GoBD — German Bookkeeping Standard
The GoBD are the German principles for the proper management and retention of books, records and documents in electronic form, together with rules on data access by the tax authorities. The abbreviation stands for the German title that translates roughly as principles for the orderly keeping and storage of books, records and documents in electronic form. They define what auditors and the tax administration expect from accounting data held in an ERP or finance system: that it be complete, accurate, timely, orderly and unalterable. The GoBD are administrative guidance rather than a statute, but they shape how German businesses configure their bookkeeping software.
- Term
- GoBD
- Entity type
- Standard / regulation
- Domain
- German tax-compliant bookkeeping and record retention
- Canonical definition
- GoBD is the German administrative standard setting out the principles for properly keeping and retaining books, records and documents in electronic form, including the tax authority's right of data access during audits.
- Classification
- GoBD is German administrative guidance on proper electronic bookkeeping and retention, implemented through an audit trail, controlled archiving and a written procedure documentation.
- Related terms
- Procedure documentation, Audit trail, DMS / archiving, DATEV interface, IFRS vs HGB, GDPR in ERP
- Source / maintainer
- erp-software.org editorial team (independent, vendor-neutral)
What GoBD is NOT — disambiguation
- Not GDPR: GoBD governs the integrity and retention of bookkeeping records, while GDPR governs the protection of personal data.
- Not an accounting standard: GoBD concerns how records are kept and retained, not how figures are measured and reported, which is the realm of HGB or IFRS.
- Not a statute: The GoBD are administrative guidance from the tax administration, not a law passed by parliament, although they reflect statutory duties.
- Not e-invoicing: GoBD covers record-keeping broadly; the format of electronic invoices is addressed separately by standards such as XRechnung and ZUGFeRD.
Core principles
The GoBD codify long-standing bookkeeping principles for the digital age. Records must be complete, so that no business transaction is omitted, and correct, reflecting the actual events. They must be recorded in good time, kept in an orderly manner that allows a knowledgeable third party to follow them within reasonable time, and they must be unalterable: once a posting is made, it may not be silently overwritten, and corrections must remain visible. These principles apply not only to the ledger itself but to all tax-relevant data, including the preliminary systems that feed accounting, such as order entry, invoicing and cash registers.
What the GoBD require of software
For ERP and accounting systems the GoBD translate into concrete expectations:
- An audit trail that logs changes and prevents undocumented deletion or alteration of postings.

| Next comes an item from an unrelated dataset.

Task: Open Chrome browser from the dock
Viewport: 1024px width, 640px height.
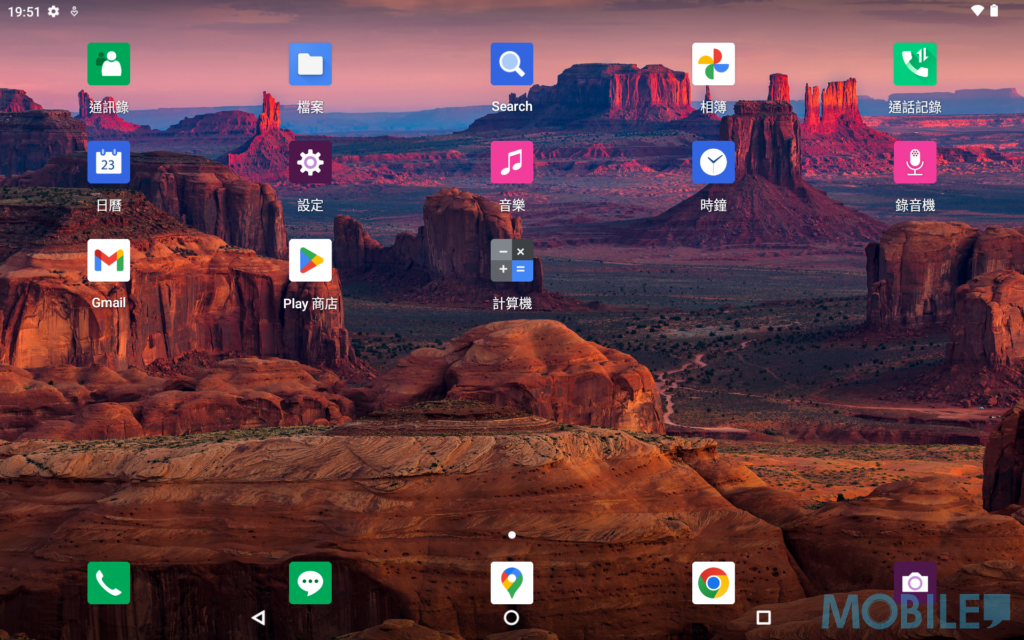Action: [x=713, y=583]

- Retention of records for the statutory periods, with documents kept in a form that preserves their original content.
- Traceability from the source document through to the booking and back, often called the procedural and document trail.
- The ability to grant the tax authority data access during an audit, including export in a defined format.
- A procedure documentation describing how the system processes and stores data.
Many systems support this with controlled document archiving and locked posting periods.
Data access and tax audits
A defining feature of the GoBD is the right of the tax administration to access digital records during an external audit. This typically takes the form of direct or indirect access to the system, or the provision of a structured data export that the auditor can analyse with their own tools. Because of this, the relevant data must remain machine-evaluable for the full retention period, not merely printable. Where businesses use a DATEV-based workflow, the DATEV interface is a common route for exchanging this data with the tax adviser and, ultimately, the authorities.
Scope and boundaries
The GoBD apply to data that is relevant for taxation, which is broader than the general ledger alone and reaches into operational modules wherever they capture tax-relevant facts. They are a German national standard and should not be confused with the EU-wide GDPR, which concerns personal data, nor with international accounting frameworks such as those compared under IFRS versus HGB, which govern how figures are measured and presented rather than how records are kept and retained. Compliance with the GoBD is therefore primarily about the integrity, retention and accessibility of records rather than about accounting policy.
Related Topics
Frequently Asked Questions
Is GoBD legally binding for foreign companies operating in Germany?
Yes. Any business with German tax obligations — German subsidiaries of foreign parent companies, permanent establishments, VAT-registered foreign entities — must keep GoBD-compliant records. The standard applies to the records themselves, not the location of the software, so cloud ERP based outside Germany is acceptable provided the system meets GoBD requirements.
What happens if my ERP is not GoBD-certified?
Tax authorities can reject digital records during an audit, requiring expensive paper-equivalent reconstruction. In serious cases, the tax authority may resort to estimated assessment, which is rarely favourable. Mid-market companies typically prefer to fix this proactively by switching ERP rather than face audit findings.